Au-delà du cas Trump, ce projet met en lumière une évolution de fond. L’information n’est plus seulement un contenu : elle devient une infrastructure de vitesse. Les acteurs financiers ne se battent plus uniquement pour savoir, mais pour savoir avant. Truth API pousse cette logique à son extrême en appliquant les codes du trading haute fréquence à la parole politique.
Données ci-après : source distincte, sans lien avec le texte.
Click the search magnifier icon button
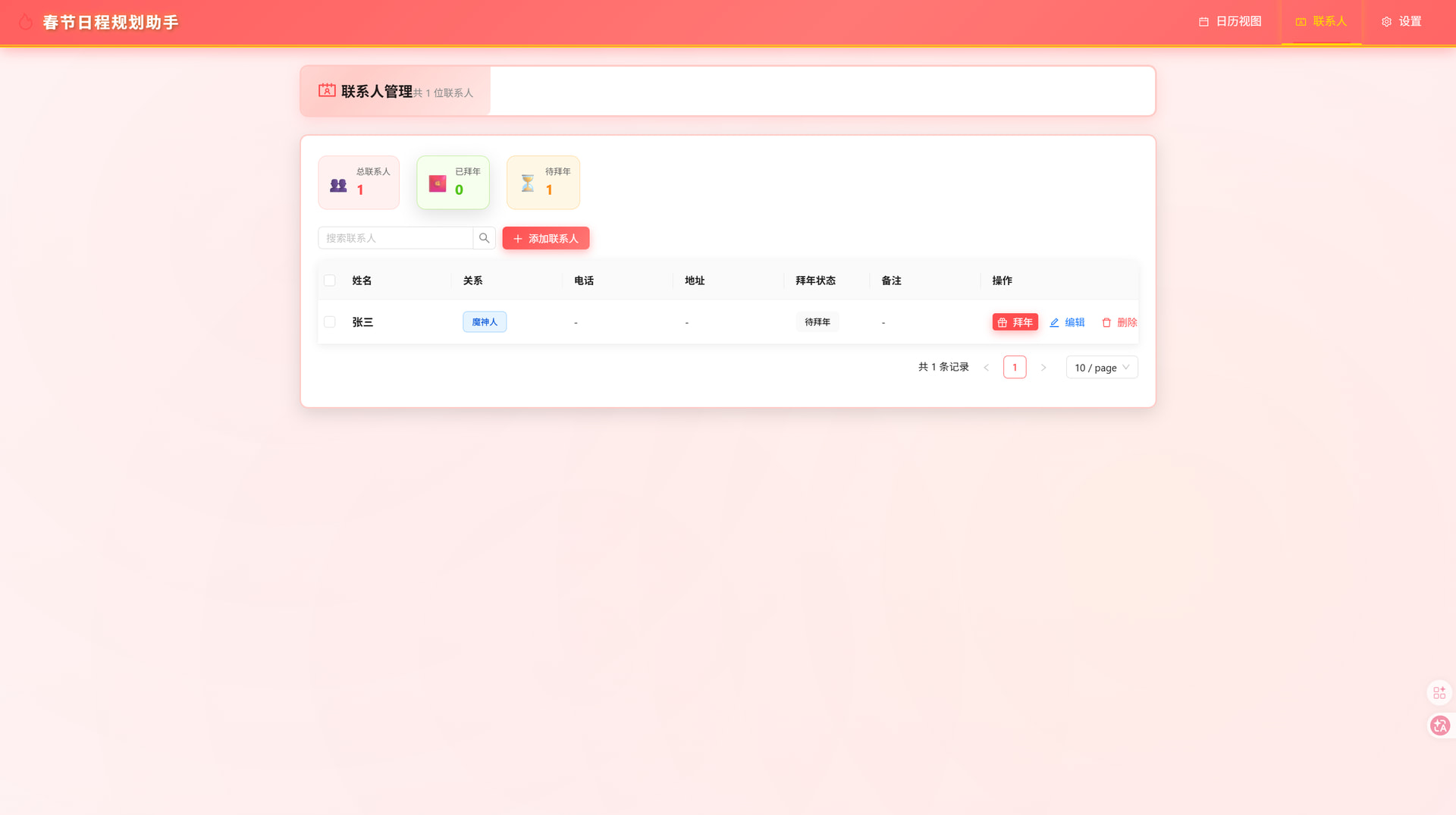The image size is (1456, 815). [x=484, y=238]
Pour les lecteurs francophones — investisseurs particuliers en France, en Belgique, en Suisse ou au Maghreb — le signal est instructif, même si personne ne déboursera 100 000 dollars mensuels pour lire un tweet. Il rappelle que les marchés fonctionnent à plusieurs vitesses. Quand un petit épargnant réagit à une annonce présidentielle, les algorithmes ont déjà agi depuis longtemps. L’avance de quelques millisecondes vendue par TMTG n’est que la partie visible d’un déséquilibre structurel bien plus profond, où le particulier arrive presque toujours en dernier.

C’est aussi un avertissement sur la volatilité liée aux cryptomonnaies et aux actifs sensibles aux déclarations publiques. Quand un seul homme peut faire décrocher ou bondir un marché par un message, et que cette parole devient elle-même un produit financier, le risque de mouvements erratiques ne fait qu’augmenter. Ceux qui s’exposent à ces actifs le font en connaissance de cause, dans un environnement où l’information n’est ni équitablement distribuée, ni toujours désintéressée.

Reste à savoir combien de firmes accepteront réellement de payer. Le tarif évoqué, jusqu’à 100 000 dollars par mois, n’a rien d’anodin, mais pour un fonds capable d’en tirer un avantage de trading, l’équation pourrait sembler rentable. Le simple fait que la question se pose en dit long sur l’époque. La parole d’un président n’a jamais été aussi cotée — littéralement.